O presidente Luiz Inácio Lula da Silva (PT) voltou a justificar sua ausência na Marcha para Jesus, realizada nesta quinta-feira (4), em São Paulo. Embora não tenha participado presencialmente da 34ª edição do maior evento evangélico do país, o petista enviou uma mensagem aos organizadores e aos fiéis por meio de uma ligação telefônica feita ao ministro da Advocacia-Geral da União (AGU), Jorge Messias, que representou o governo federal na celebração.
A conversa ocorreu enquanto Messias acompanhava a marcha ao lado do apóstolo Estevam Hernandes, fundador e organizador do evento. Durante o telefonema, Lula afirmou que evita participar de eventos religiosos durante períodos eleitorais para não dar margem a interpretações de que estaria utilizando a fé para obter ganhos políticos.
“Eu não participo de nada da religião em época de eleição, porque eu não quero passar a ideia de que estou tentando ter proveito político de uma coisa sagrada”, declarou o presidente.
Intertítulo: Mensagem aos fiéis
Além de explicar sua ausência, Lula aproveitou a ligação para manifestar apoio à realização da Marcha para Jesus e recordar sua relação com a história do evento.
O presidente afirmou estar satisfeito com a realização da manifestação religiosa e destacou a importância que atribui à celebração. Durante a conversa, também relembrou que sancionou, em 2009, a lei que instituiu o Dia Nacional da Marcha para Jesus.
“Eu estou muito feliz porque é uma coisa que eu sancionei há tanto tempo atrás. É uma coisa muito importante”, afirmou.
A legislação foi aprovada durante seu segundo mandato e transformou a marcha em uma data oficial do calendário nacional.
Intertítulo: Representação do governo
Jorge Messias participou da marcha representando o presidente pelo quarto ano consecutivo desde o início do atual governo, em 2023. Nas redes sociais, o ministro afirmou que sua presença no evento teve caráter religioso.
“A minha presença, a pedido do presidente, teve um único propósito: louvar e engrandecer a Deus”, escreveu.
Durante o percurso, Messias manteve uma postura discreta no trio elétrico principal e permaneceu distante de lideranças políticas da oposição presentes no evento.

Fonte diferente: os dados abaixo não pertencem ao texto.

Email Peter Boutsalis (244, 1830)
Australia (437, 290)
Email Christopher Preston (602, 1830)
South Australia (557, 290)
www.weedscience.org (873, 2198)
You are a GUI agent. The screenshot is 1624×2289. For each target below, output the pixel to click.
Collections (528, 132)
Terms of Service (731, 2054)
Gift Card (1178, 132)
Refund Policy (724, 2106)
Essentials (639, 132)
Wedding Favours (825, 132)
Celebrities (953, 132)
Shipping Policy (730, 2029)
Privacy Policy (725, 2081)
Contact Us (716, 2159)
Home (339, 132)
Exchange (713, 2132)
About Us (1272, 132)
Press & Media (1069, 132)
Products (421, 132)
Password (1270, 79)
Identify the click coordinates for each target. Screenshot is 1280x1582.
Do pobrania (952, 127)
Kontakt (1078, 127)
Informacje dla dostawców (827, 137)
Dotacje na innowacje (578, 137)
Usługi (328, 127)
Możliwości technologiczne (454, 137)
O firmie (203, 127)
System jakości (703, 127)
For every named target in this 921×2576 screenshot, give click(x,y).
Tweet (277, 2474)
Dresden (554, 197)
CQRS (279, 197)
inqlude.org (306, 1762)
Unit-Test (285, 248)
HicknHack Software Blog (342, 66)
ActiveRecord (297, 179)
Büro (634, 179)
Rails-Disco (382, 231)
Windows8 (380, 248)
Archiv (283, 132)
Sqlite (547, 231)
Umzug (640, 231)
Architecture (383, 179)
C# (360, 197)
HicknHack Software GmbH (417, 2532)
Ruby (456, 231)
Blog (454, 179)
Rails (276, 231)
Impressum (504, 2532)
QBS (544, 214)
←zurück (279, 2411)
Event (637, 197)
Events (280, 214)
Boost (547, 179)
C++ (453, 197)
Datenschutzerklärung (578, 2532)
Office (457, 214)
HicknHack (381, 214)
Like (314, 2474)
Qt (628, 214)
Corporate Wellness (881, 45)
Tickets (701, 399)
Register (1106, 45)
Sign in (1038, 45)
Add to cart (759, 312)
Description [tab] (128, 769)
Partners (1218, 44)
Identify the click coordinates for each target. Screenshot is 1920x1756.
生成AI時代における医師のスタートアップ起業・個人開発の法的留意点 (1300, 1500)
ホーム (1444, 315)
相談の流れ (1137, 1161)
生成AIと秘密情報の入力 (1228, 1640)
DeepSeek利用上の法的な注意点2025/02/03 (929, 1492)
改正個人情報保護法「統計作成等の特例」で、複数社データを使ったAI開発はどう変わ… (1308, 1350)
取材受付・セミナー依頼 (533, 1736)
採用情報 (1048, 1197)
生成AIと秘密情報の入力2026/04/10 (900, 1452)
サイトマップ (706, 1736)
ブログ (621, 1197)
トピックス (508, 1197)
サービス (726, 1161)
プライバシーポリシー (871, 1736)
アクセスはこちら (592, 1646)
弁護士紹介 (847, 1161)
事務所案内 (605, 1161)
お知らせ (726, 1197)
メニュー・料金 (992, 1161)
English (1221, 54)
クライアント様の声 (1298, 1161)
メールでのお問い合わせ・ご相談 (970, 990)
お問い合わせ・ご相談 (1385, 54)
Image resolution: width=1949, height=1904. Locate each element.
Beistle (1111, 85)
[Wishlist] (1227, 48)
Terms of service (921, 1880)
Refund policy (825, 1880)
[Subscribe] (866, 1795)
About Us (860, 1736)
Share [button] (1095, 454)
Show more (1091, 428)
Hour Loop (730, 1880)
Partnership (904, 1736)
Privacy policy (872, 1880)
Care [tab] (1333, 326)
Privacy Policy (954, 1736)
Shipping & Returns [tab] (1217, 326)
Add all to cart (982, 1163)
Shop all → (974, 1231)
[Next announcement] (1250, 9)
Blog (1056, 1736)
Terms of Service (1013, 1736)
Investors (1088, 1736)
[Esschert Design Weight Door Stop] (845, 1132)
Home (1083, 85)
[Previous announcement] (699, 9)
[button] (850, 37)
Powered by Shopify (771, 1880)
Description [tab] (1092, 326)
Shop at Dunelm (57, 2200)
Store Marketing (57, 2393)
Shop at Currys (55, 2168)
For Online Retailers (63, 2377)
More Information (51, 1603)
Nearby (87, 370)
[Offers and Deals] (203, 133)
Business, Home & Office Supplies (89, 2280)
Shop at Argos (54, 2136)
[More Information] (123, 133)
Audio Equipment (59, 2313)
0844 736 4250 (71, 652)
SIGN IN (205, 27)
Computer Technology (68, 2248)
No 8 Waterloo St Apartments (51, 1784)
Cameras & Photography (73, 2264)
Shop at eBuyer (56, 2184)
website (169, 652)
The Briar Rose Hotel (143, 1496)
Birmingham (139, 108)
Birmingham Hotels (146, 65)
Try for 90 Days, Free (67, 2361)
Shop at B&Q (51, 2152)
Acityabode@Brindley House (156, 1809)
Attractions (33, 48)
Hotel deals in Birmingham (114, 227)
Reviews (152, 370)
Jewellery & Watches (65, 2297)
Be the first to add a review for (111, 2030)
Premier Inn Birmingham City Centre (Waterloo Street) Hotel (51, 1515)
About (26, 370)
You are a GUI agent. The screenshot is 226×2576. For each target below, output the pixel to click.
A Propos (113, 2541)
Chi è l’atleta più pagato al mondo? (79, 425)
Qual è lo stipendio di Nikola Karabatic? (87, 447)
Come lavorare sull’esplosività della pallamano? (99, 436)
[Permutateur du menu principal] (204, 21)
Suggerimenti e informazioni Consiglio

Intertítulo: Declaração de Flávio
A edição deste ano da Marcha para Jesus também foi marcada por manifestações políticas. Apesar de uma orientação prévia do apóstolo Estevam Hernandes para que autoridades evitassem discursos eleitorais durante a celebração, o senador Flávio Bolsonaro (PL-RJ) fez uma declaração que repercutiu nos bastidores do evento.
Ao discursar no trio principal, o parlamentar afirmou que o “mundo do mal vai ser expulso do governo neste ano”.
A fala ocorreu no mesmo espaço em que estavam Jorge Messias e outras autoridades, evidenciando o ambiente de disputa política que marcou parte da programação, mesmo diante dos apelos da organização para que o foco permanecesse na dimensão religiosa da marcha.
A 34ª edição da Marcha para Jesus reuniu milhares de fiéis nas ruas da capital paulista e contou com a presença de lideranças religiosas, autoridades públicas e representantes de diferentes correntes políticas.